• **Work instruction**:
Below are records to be output exactly, every one of them.
====================
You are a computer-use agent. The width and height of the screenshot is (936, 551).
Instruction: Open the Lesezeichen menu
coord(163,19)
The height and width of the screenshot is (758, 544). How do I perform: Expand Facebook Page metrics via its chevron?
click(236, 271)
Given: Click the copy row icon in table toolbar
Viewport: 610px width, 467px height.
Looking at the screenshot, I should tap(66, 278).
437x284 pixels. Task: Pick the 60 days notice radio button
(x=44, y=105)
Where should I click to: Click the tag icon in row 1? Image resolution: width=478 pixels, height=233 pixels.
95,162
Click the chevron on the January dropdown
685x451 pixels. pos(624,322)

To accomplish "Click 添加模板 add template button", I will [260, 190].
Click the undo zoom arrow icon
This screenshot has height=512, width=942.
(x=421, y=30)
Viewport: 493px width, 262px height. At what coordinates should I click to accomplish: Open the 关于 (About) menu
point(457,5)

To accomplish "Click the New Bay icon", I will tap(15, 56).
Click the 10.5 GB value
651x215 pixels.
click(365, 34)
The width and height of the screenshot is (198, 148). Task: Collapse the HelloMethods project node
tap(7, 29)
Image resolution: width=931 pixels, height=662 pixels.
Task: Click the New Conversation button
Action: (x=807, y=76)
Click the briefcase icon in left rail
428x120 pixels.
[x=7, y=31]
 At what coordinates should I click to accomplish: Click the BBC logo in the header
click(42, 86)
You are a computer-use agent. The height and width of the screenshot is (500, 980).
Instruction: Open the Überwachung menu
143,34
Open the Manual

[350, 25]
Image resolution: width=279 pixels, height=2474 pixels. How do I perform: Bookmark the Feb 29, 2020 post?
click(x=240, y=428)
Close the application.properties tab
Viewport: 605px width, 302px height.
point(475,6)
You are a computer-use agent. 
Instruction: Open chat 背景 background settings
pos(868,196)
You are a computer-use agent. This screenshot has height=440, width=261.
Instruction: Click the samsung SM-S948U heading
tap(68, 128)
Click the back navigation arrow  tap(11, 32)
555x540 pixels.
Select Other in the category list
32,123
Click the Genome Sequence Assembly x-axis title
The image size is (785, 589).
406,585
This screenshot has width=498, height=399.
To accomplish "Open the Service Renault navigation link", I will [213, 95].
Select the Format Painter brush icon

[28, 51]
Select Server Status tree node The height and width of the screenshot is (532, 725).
====================
• **Your response**:
You are a computer-use agent. The width and height of the screenshot is (936, 551).
Instruction: Open the Lesezeichen menu
coord(163,19)
The height and width of the screenshot is (758, 544). How do I perform: Expand Facebook Page metrics via its chevron?
click(236, 271)
Given: Click the copy row icon in table toolbar
Viewport: 610px width, 467px height.
Looking at the screenshot, I should tap(66, 278).
437x284 pixels. Task: Pick the 60 days notice radio button
(x=44, y=105)
Where should I click to: Click the tag icon in row 1? Image resolution: width=478 pixels, height=233 pixels.
95,162
Click the chevron on the January dropdown
685x451 pixels. pos(624,322)

To accomplish "Click 添加模板 add template button", I will [260, 190].
Click the undo zoom arrow icon
This screenshot has height=512, width=942.
(x=421, y=30)
Viewport: 493px width, 262px height. At what coordinates should I click to accomplish: Open the 关于 (About) menu
point(457,5)

To accomplish "Click the New Bay icon", I will tap(15, 56).
Click the 10.5 GB value
651x215 pixels.
click(365, 34)
The width and height of the screenshot is (198, 148). Task: Collapse the HelloMethods project node
tap(7, 29)
Image resolution: width=931 pixels, height=662 pixels.
Task: Click the New Conversation button
Action: (x=807, y=76)
Click the briefcase icon in left rail
428x120 pixels.
[x=7, y=31]
 At what coordinates should I click to accomplish: Click the BBC logo in the header
click(42, 86)
You are a computer-use agent. The height and width of the screenshot is (500, 980).
Instruction: Open the Überwachung menu
143,34
Open the Manual

[350, 25]
Image resolution: width=279 pixels, height=2474 pixels. How do I perform: Bookmark the Feb 29, 2020 post?
click(x=240, y=428)
Close the application.properties tab
Viewport: 605px width, 302px height.
point(475,6)
You are a computer-use agent. 
Instruction: Open chat 背景 background settings
pos(868,196)
You are a computer-use agent. This screenshot has height=440, width=261.
Instruction: Click the samsung SM-S948U heading
tap(68, 128)
Click the back navigation arrow  tap(11, 32)
555x540 pixels.
Select Other in the category list
32,123
Click the Genome Sequence Assembly x-axis title
The image size is (785, 589).
406,585
This screenshot has width=498, height=399.
To accomplish "Open the Service Renault navigation link", I will [213, 95].
Select the Format Painter brush icon

[28, 51]
Select Server Status tree node The height and width of the screenshot is (532, 725).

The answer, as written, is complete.